What do teachers think about discussing controversial issues in the classroom? How do they perceive the expectations of parents, school management and the Ministry of Education, and how do these expectations affect what is actually happening in the classroom? What blocks and what can promote dialogue regarding controversial issues in the education system?
In advance of the Dov Lautman Conference on Education Policy 2016, the Dov Lautman Forum (a collaboration between the Lautman Foundation, the Open University and other partners) asked the Center to investigate the issue and to report the current state of affairs in Israel regarding teachers’ attitudes towards holding discussions on controversial issues in secondary education. The study included a broad sample of 862 teachers and 558 parents of students in the secondary school system.

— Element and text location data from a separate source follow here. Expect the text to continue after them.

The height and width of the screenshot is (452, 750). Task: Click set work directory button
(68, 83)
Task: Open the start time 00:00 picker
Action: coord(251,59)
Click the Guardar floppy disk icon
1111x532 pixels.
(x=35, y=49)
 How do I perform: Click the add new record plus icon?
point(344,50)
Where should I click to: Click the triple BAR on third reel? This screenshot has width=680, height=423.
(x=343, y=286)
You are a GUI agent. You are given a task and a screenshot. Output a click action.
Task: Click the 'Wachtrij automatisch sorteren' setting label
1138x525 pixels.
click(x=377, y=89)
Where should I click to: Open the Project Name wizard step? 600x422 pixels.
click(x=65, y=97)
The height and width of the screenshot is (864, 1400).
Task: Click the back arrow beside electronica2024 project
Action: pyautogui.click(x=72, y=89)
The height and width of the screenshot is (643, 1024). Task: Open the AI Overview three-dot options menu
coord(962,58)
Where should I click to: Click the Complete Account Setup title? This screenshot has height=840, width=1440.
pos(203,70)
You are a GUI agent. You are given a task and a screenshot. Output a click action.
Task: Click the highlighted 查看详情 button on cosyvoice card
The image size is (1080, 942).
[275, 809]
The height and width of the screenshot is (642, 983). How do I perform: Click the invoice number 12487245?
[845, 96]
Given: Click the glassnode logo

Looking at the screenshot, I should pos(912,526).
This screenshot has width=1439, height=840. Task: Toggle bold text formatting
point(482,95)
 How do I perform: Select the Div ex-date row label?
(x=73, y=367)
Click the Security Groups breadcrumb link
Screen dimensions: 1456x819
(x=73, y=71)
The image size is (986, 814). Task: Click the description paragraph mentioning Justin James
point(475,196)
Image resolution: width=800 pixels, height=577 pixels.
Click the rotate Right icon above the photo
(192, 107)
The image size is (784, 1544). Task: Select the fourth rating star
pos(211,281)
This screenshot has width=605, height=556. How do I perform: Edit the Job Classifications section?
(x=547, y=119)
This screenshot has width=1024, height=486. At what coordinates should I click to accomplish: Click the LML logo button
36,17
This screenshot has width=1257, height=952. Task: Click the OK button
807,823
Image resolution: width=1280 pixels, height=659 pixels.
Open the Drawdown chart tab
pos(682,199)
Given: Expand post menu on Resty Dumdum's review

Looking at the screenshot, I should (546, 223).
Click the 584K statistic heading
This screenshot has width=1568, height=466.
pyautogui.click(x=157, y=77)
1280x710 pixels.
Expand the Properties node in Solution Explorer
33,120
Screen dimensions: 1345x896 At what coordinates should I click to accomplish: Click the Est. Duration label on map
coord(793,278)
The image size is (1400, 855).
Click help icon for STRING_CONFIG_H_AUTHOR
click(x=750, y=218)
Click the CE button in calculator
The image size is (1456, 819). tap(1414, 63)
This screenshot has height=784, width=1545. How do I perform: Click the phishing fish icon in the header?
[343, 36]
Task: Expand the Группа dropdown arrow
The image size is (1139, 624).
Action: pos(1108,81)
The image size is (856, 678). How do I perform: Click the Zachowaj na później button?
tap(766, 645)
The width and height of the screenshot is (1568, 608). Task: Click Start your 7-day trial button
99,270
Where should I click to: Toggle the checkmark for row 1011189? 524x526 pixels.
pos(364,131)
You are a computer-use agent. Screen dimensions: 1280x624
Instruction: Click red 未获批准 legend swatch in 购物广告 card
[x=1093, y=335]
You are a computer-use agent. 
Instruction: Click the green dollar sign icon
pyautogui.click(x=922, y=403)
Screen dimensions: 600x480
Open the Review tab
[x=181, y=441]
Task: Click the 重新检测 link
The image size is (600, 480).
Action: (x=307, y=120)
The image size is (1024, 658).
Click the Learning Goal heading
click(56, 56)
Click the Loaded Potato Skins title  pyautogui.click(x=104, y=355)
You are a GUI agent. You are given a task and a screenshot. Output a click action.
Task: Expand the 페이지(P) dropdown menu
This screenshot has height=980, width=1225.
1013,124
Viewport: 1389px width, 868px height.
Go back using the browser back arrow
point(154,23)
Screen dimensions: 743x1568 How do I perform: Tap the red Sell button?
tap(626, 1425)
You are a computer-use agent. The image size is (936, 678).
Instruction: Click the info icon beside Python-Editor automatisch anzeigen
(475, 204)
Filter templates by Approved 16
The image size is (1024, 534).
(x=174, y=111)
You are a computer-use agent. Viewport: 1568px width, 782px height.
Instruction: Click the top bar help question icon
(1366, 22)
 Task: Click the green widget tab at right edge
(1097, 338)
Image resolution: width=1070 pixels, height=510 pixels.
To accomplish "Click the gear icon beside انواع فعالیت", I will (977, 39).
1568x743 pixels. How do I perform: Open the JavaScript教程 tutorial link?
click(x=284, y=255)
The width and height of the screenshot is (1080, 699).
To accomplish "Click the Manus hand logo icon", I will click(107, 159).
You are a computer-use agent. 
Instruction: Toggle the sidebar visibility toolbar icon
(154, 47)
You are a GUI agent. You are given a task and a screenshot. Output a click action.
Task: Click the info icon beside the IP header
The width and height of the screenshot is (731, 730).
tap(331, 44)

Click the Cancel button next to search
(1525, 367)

The main finding from the data is that teachers report significant discussion on controversial issues in the classroom. However, from the teachers’ perspective, the amount of classroom time dedicated to addressing these issues should be higher (a difference of about 15%). Also emerging from the data is teachers' perception that parents and school systems do not want teachers to deal with controversial subjects. Regarding Jewish-Arab relations, for example, about 87% of teachers think this should be taught in school, but only 47% of teachers think the school system expects it of them, and only 23% think it is a parental expectation. Interestingly, when we look at the situation among parents we find that most parents in all education streams actually do think these issues should be taught in school. In addition, it appears that similar gaps are repeated in the communication between teachers and the education system.